*** Records for processing Section Begins ***
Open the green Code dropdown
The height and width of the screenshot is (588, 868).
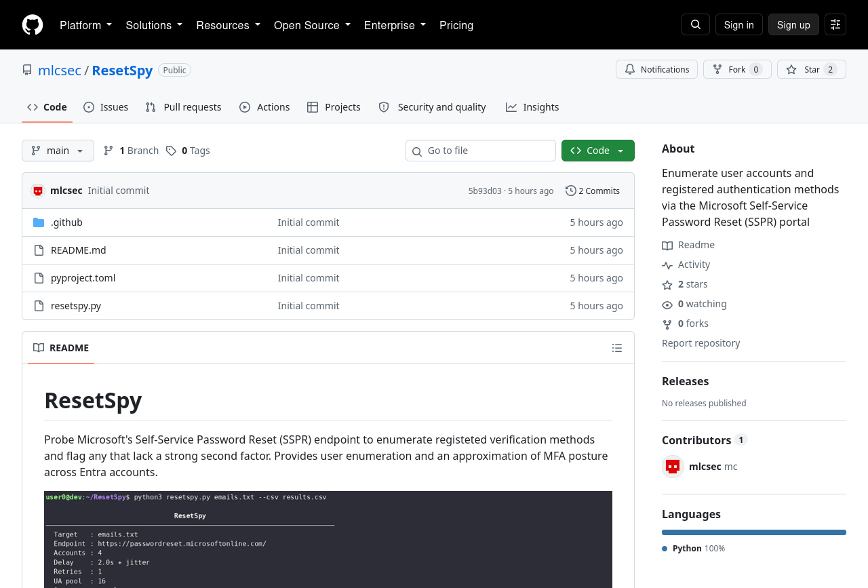coord(598,151)
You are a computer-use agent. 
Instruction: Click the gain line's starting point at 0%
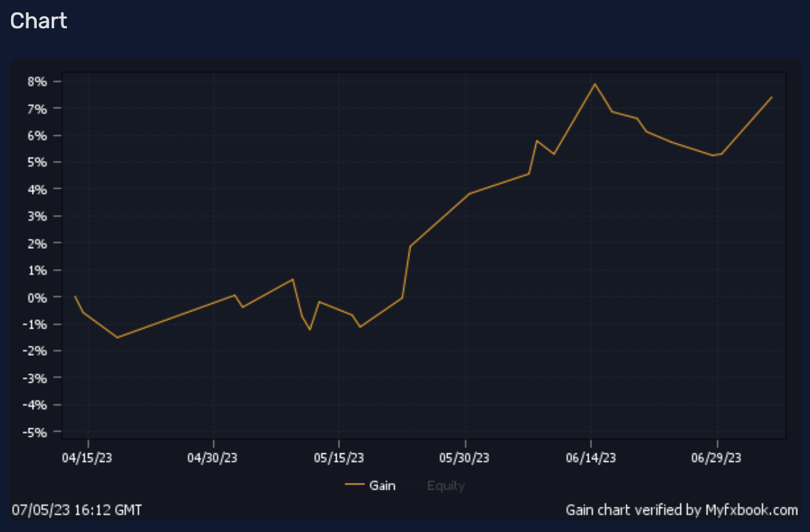[75, 297]
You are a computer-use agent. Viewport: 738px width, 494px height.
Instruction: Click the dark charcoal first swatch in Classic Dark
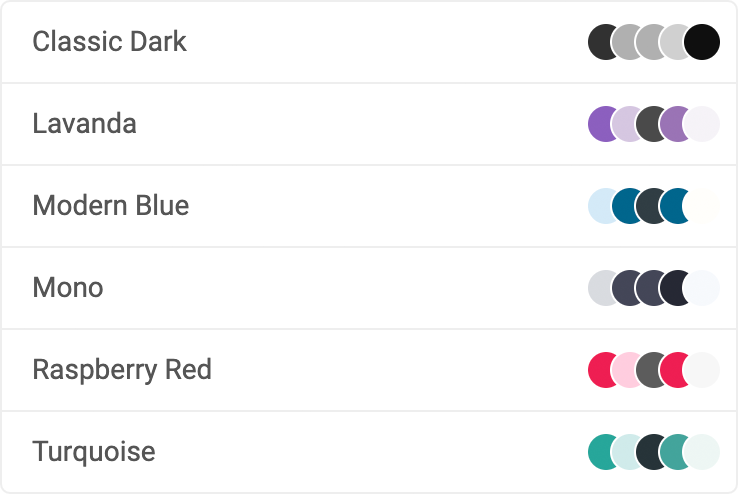coord(600,42)
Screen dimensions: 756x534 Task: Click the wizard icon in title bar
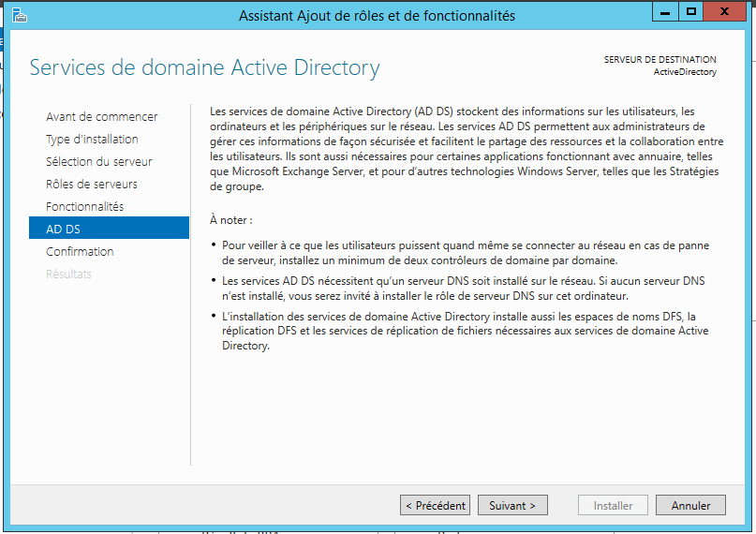pos(20,15)
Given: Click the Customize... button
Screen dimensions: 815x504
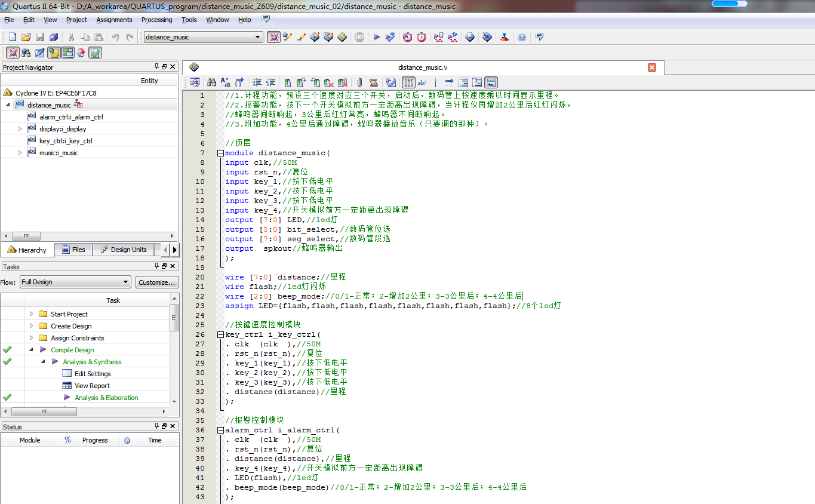Looking at the screenshot, I should (x=157, y=282).
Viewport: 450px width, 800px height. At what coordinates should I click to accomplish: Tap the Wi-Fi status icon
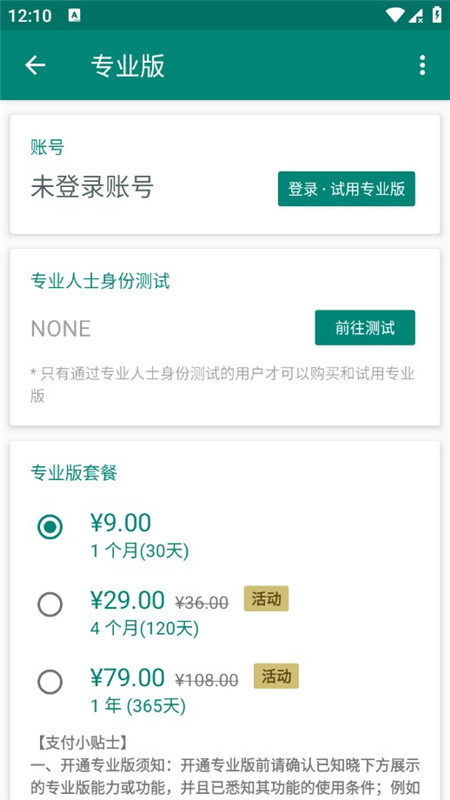tap(395, 15)
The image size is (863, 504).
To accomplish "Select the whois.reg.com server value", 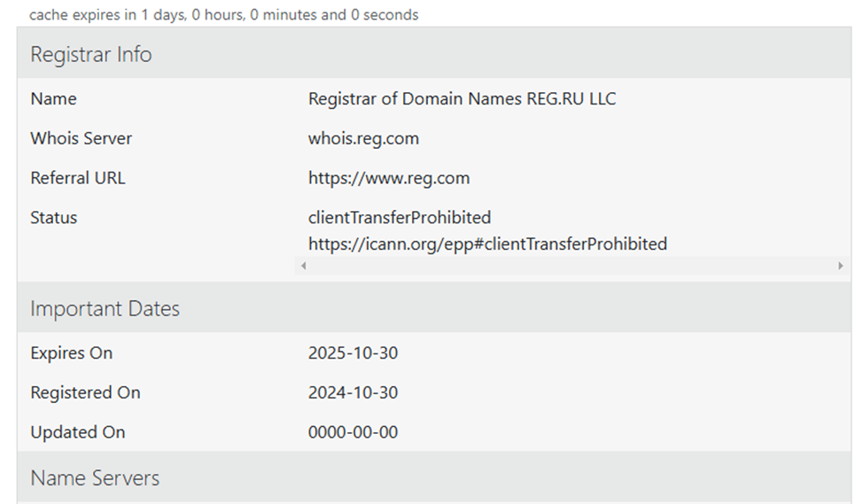I will pos(363,139).
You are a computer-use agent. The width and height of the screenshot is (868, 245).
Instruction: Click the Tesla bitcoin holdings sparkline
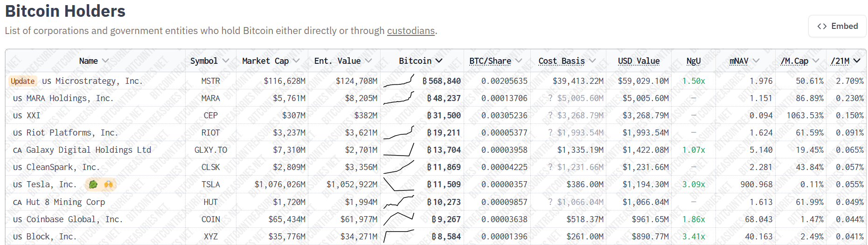[398, 184]
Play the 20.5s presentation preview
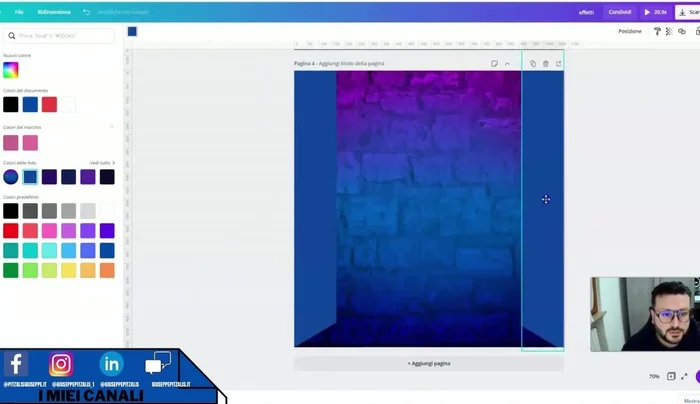 [656, 12]
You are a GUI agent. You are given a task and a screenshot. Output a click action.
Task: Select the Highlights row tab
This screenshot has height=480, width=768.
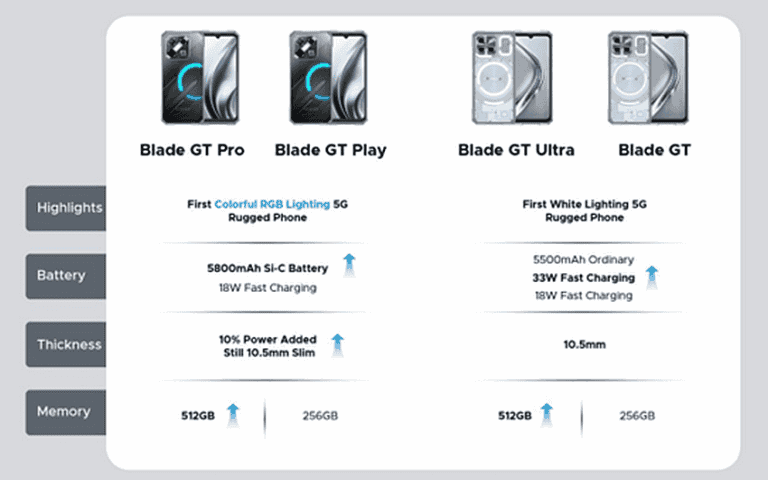click(66, 208)
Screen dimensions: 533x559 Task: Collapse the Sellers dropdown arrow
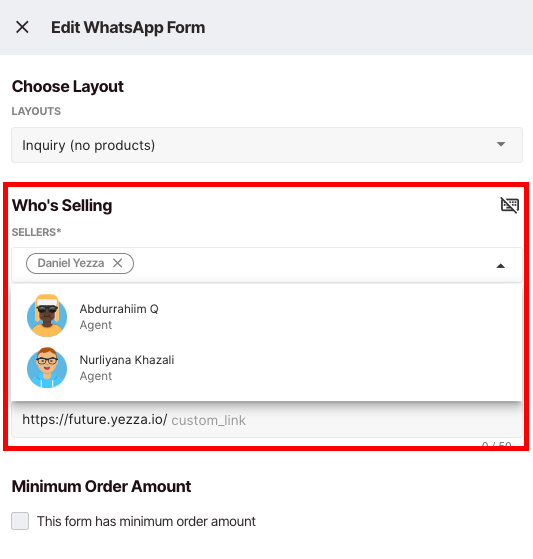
*** Records for processing Section Ends ***
## Task to complete
Write the lines from the one containing "This screenshot has height=480, width=768." through the end of the data above exactly as they appear, and do not carry over any picture.

## Response to this exercise
This screenshot has height=480, width=768.
click(66, 208)
Screen dimensions: 533x559 Task: Collapse the Sellers dropdown arrow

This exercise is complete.